Now that you have done the first steps of connecting online – you have your information stream (RSS feed, Feedly) and ability to post and connect information (twitter) what’s next? How do you get your site noticed?

Problogger on the ‘Myth of Great Content’ Marketing Itself‘:

  • ‘Great content will market itself’
  • ‘Write it and they will come’
  • ‘Quality Content = Readers’

Good content is not enough.  There are too many sites for people to be able to find you unless you know how to connect with them. Many websites with lots of good content, great ideas don’t get off the ground because they are not found.

Sometimes a great site is found and the word is spread (the site ‘goes viral’) to many networks, but rather than waiting for fate there are steps you can take to connect. Here’s one step.

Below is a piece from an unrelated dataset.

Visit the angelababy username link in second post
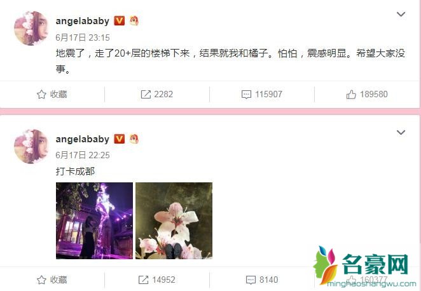 (83, 139)
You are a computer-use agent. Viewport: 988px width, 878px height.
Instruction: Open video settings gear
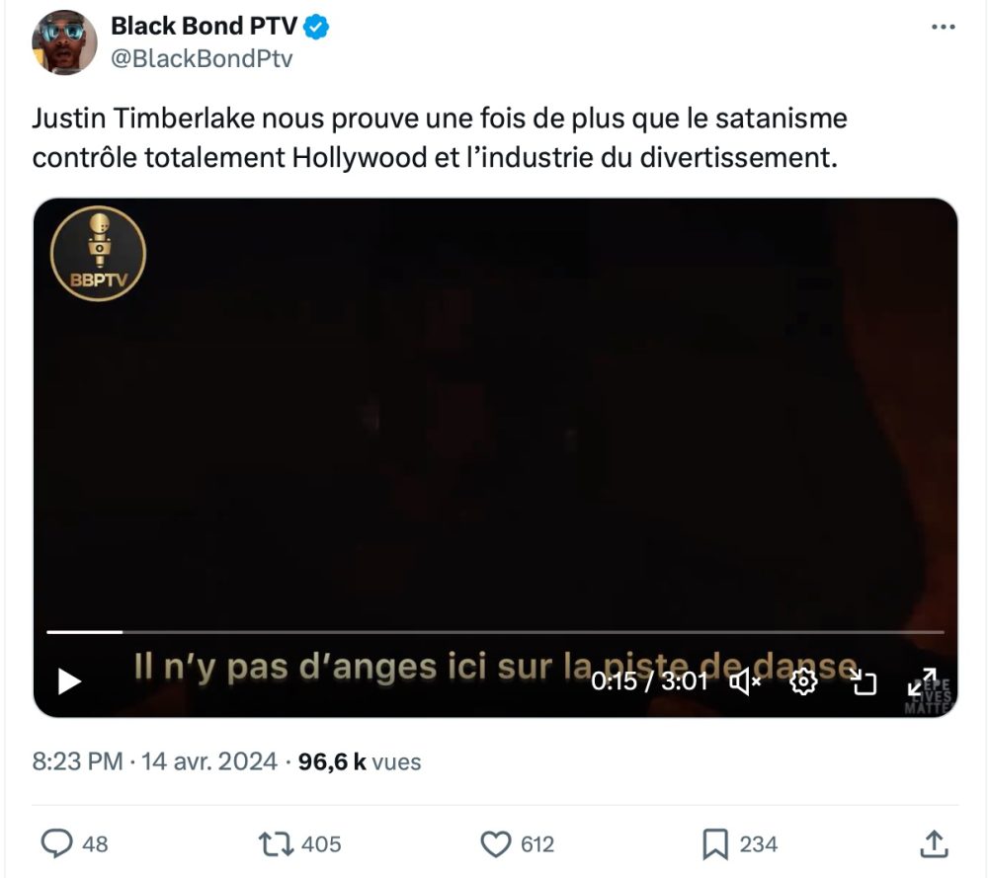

LinkedIn – the ‘professional version’ of Facebook

LinkedIn is a business-oriented social networking site launched in May 2003, it is mainly used for professional networking. As of October 2009, LinkedIn had more than 50 million registered users, spanning more than 200 countries and territories worldwide.

If you have any kind of business online please add yourself to LinkedIn.  Adding a basic profile doesn’t take long and with your information visible people will come and find you.

You can also add your presentations, information about your website, and begin to interact by following groups and participate in areas that are specific to your area (eg Health2.0, Online Publishers networkMedpedia, Physiopedia…).

If you have a blog, make sure you add the RSS feed so that any new posts you write appear there as well.

Then get into the habit of looking people up you’ve met on LinkedIn and connecting.  Very soon you’ll have a big network that is relevant to you and what you do.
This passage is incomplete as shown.